Meetings With Remarkable Men
Page 21
Our journey to the town of Tabriz, which we reached ten days later, passed without any special incident. But not long after leaving Tabriz an event occurred which I will describe in as much detail as possible, not merely because Ekim Bey took an active part and manifested a deep interest in it, but also because it turned my own outlook on life completely upside down.
While in Tabriz we had heard a great deal about a certain Persian dervish, supposedly a performer of extraordinary miracles, and our interest was aroused. A little later in our journey we again heard about him from a certain Armenian priest, and we then decided, although he lived in a place a good deal out of our way, to change the route we had planned in order to see him and find out for ourselves who and what he was.

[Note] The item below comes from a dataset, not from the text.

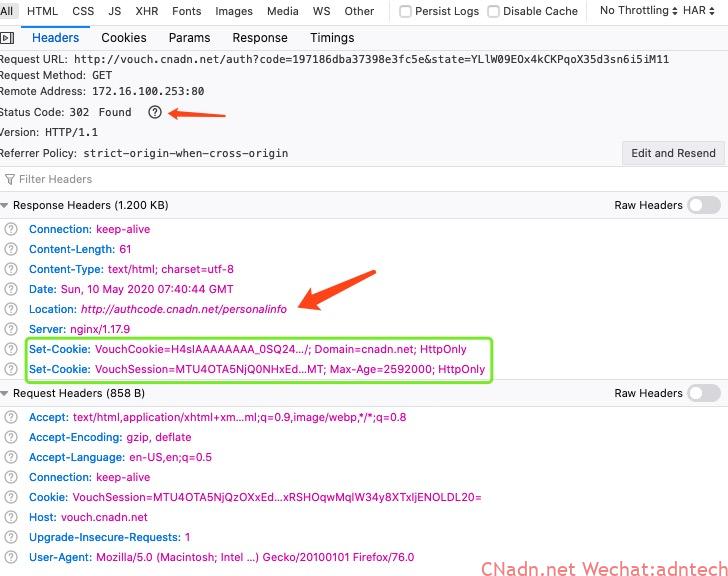
Task: Toggle Raw Headers for Response Headers
Action: coord(703,205)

It was on the thirteenth day of a tiring journey, during which we spent the nights in the huts of Persian or Kurd shepherds or in small settlements, that we finally reached the village where this dervish lived.
We were directed to his house, which was some distance beyond the village. We immediately made our way there and found him near his house in the shade of some trees, where he usually spoke with the people who came to him.

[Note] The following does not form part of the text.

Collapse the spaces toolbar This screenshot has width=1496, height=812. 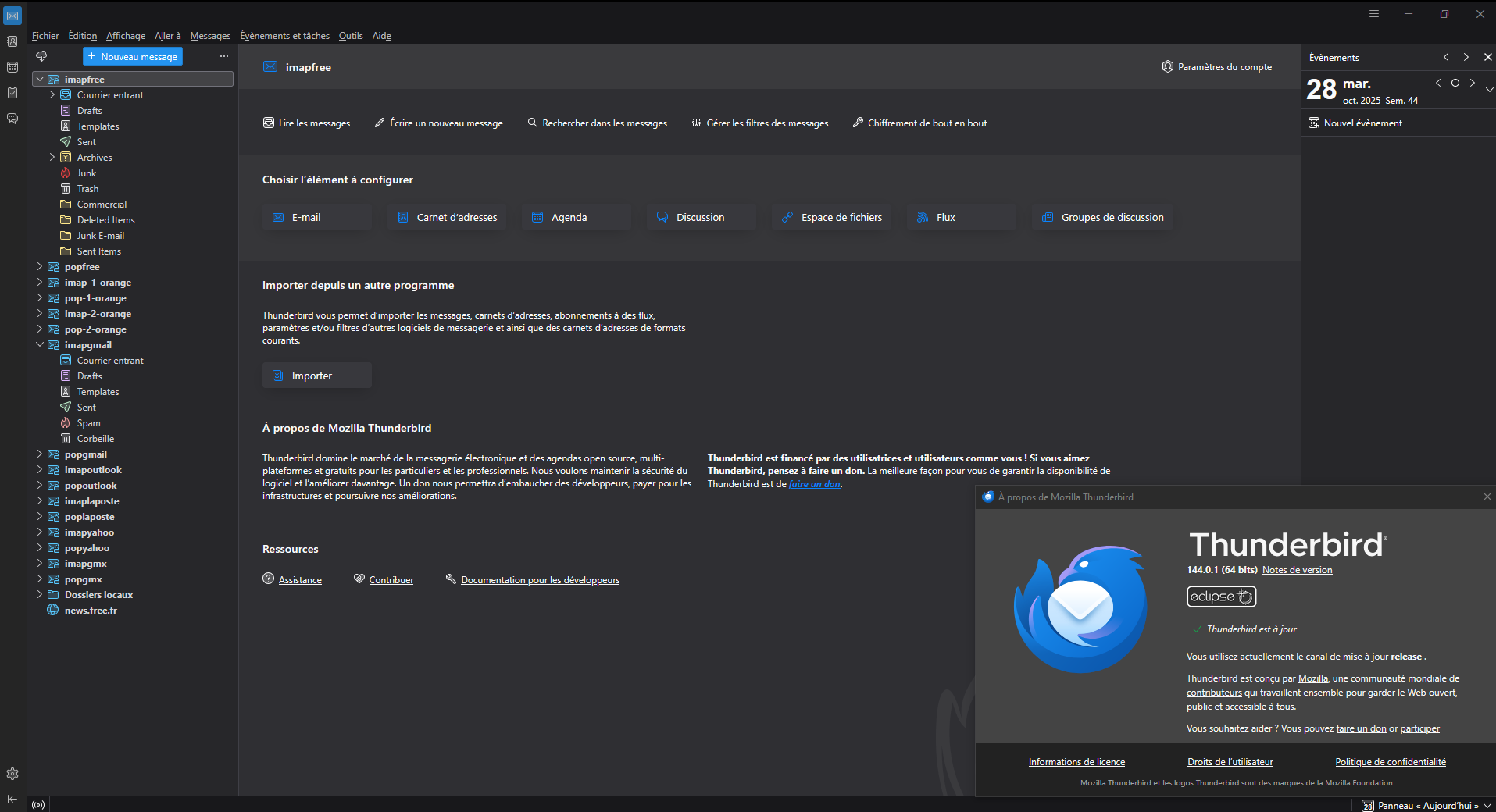point(12,799)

We saw a man of fairly advanced age, dressed in rags, barefoot and seated cross-legged on the ground. Near him sat a number of young Persians who, as we discovered later, were his pupils. We approached, asked his benediction, and also seated ourselves on the ground, forming a half-circle round him. Our conversation began.

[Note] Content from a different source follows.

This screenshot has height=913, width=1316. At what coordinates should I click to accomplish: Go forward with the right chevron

We put questions and he answered us, and in his turn he asked us questions.
At first he received us rather coldly and showed little inclination to talk, but later, when he found that we had come a considerable distance especially to talk with him, he became more cordial. He expressed himself very simply, in unpolished language, and at the beginning gave the impression, at least to me personally, of being an ignorant man, that is to say, uneducated in the European sense of the word.
The conversation with the dervish was conducted in Persian, but in a particular dialect which none of our company knew except myself, Dr. Sari-Ogli and one other who was not very fluent in it. Consequently Sari-Ogli and I asked the questions, immediately translating all that was said for the benefit of the others.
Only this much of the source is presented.